Es una tradición muy española eso de meter los toros en el sector cultural, junto a la literatura, la música, la pintura, el cine, el teatro y la fotografía. En muchos periódicos españoles suele haber una sección dedicada a explicar cómo un matarife disfrazado de drag queen con lentejuelas le pegó 12 capotazos a un morlaco antes de dejarlo reventado en medio de la plaza como un pinchito moruno. Sin embargo, no se sabe muy bien por qué el espectáculo de masacrar toros se elevó un buen día a la categoría de arte, mientras que no existe una tradición parecida con la costumbre de ahorcar galgos de los árboles o de arrojar cabras de un campanario. Actividades muy españolas también, y mucho españolas.
Lamentablemente, el maltrato generalizado de perros, cabras, gatos, caballos y otros mamíferos superiores nunca alcanzó el renombre de la llamada fiesta nacional, denominada así por ciertas correspondencias metafóricas entre el espíritu hispánico y el toro bravo. Ni Goya dedicó una serie de óleos al ahorcamiento de galgos, ni Hernández escribió un soneto sobre una camada de gatos ahogados al nacer, ni Turina compuso un pasodoble con el que acompañar el vuelo sin motor de una cabra desde el campanario al suelo. Tampoco Orson Welles, Lorca o Hemingway alucinaron con estas raciales demostraciones de maltrato animal. De haberlo hecho, de contar con coartadas artísticas suficientes, tal vez ahora habría también corridas de cabras, se colgarían galgos a la vista del público y los periódicos españoles contarían con una sección de cultura tan gorda como para tener que transportarla en mochila.
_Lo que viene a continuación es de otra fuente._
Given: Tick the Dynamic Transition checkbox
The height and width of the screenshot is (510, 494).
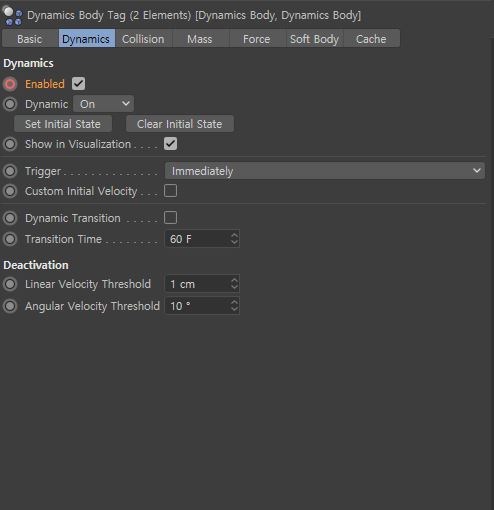Looking at the screenshot, I should pyautogui.click(x=170, y=218).
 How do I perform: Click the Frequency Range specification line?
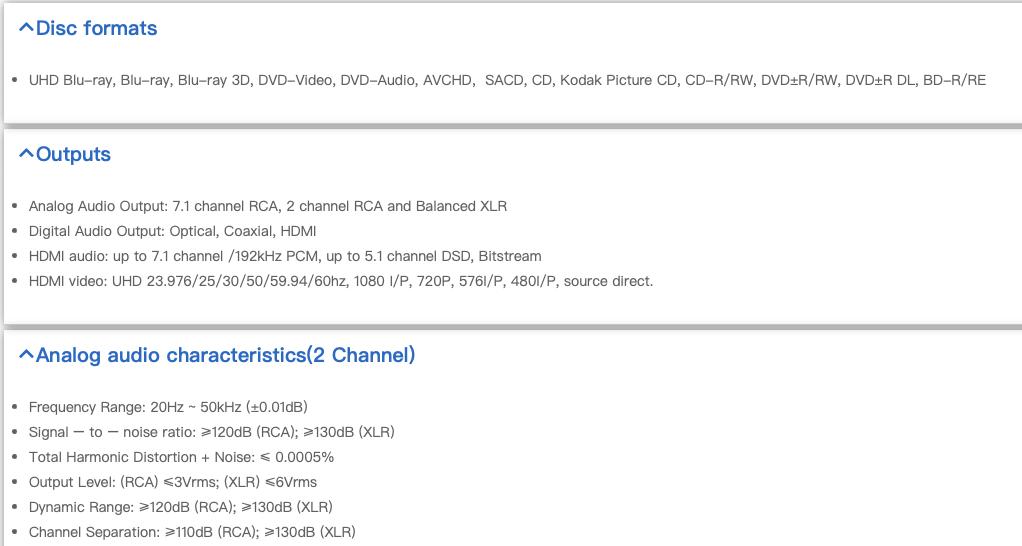coord(168,407)
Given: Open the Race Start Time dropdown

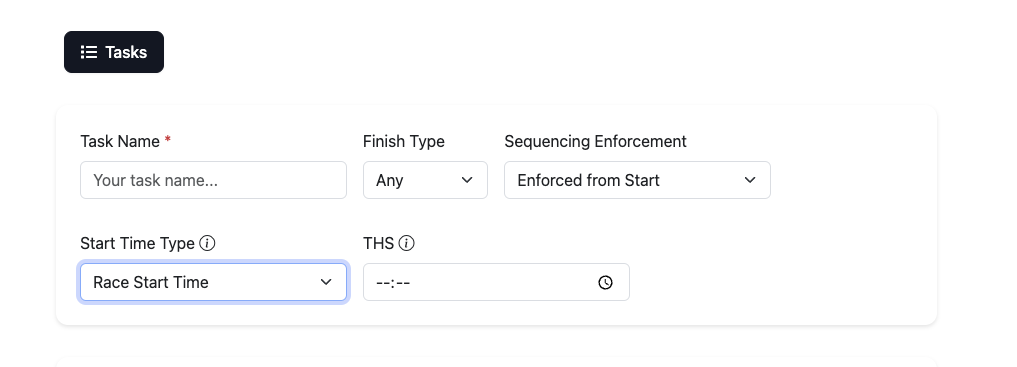Looking at the screenshot, I should 213,282.
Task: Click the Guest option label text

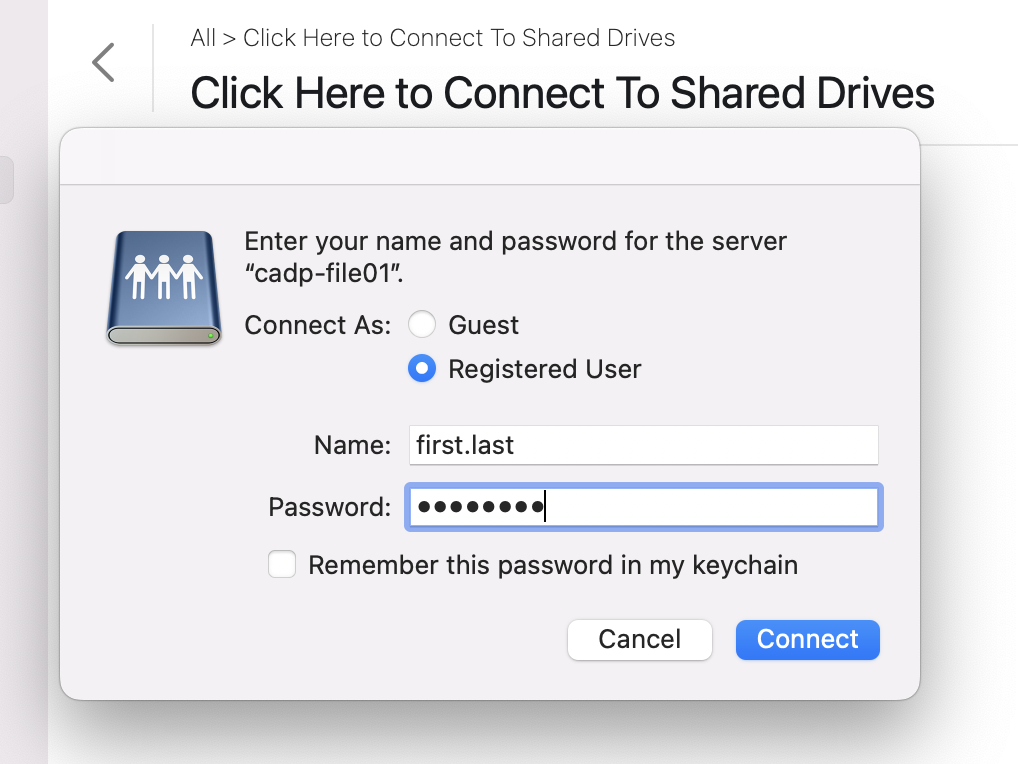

Puesto que los toros es la última excepción cultural que nos queda, habrá que promocionarlos antes de que el arte se extinga definitivamente entre esculturas de bebés gigantes y plátanos pegados a la pared con cinta adhesiva. De ahí que Ayuso, tras duplicar el año pasado el presupuesto destinado a los toros en la Comunidad de Madrid, haya decidido insuflar ahora cuatro millones y medio al Centro de Asuntos Taurinos, un millón setecientos mil euros en la Fundación Toro de Lidia y crear un premio de tauromaquia que recompense la sufrida labor de diestros, banderilleros y picadores. Habrá quien piense que ese dineral estaría mejor invertido en acondicionar museos como el Prado o el Reina Sofía, o en promover artes de verdad como la pintura, la escultura, el cine o la literatura, pero eso, aparte de comunismo rancio, es cosa de pintamonas y titiriteros.
En cuanto a la situación desesperada de la sanidad madrileña, con las urgencias colapsadas, más de un millón de personas en listas de espera y más de dos meses de demora en los quirófanos, tampoco hay que preocuparse demasiado: los pacientes siempre pueden contar con que los intervenga un picador o un torero. En muchas residencias de ancianos tampoco cuentan siquiera con un auxiliar de clínica y están contratando a personal sin preparación ninguna, para que vayan aprendiendo el oficio con octogenarios que, a fin de cuentas, se van a morir igual.
Por suerte, Ayuso no es la única adalid de la fiesta nacional en las filas del PP: no hay más que recordar que Mazón nombró director general de Interior a un experto en festejos taurinos el mismo día en que la DANA arrasaba varios pueblos valencianos, eso sin contar que tenía de vicepresidente a un torero de Vox y que invirtió 17 millones de euros en corridas de toros. Nunca hay que olvidar la respuesta de Juan Belmonte cuando un subalterno le preguntó cómo era posible que uno de los banderilleros de su cuadrilla hubiese llegado a Gobernador Civil: "Ya ve usted, degenerando". En el PP saben de sobra que la cultura hay que cogerla por los cuernos. La sanidad, la economía, la política y la medicina también. Valor y al toro.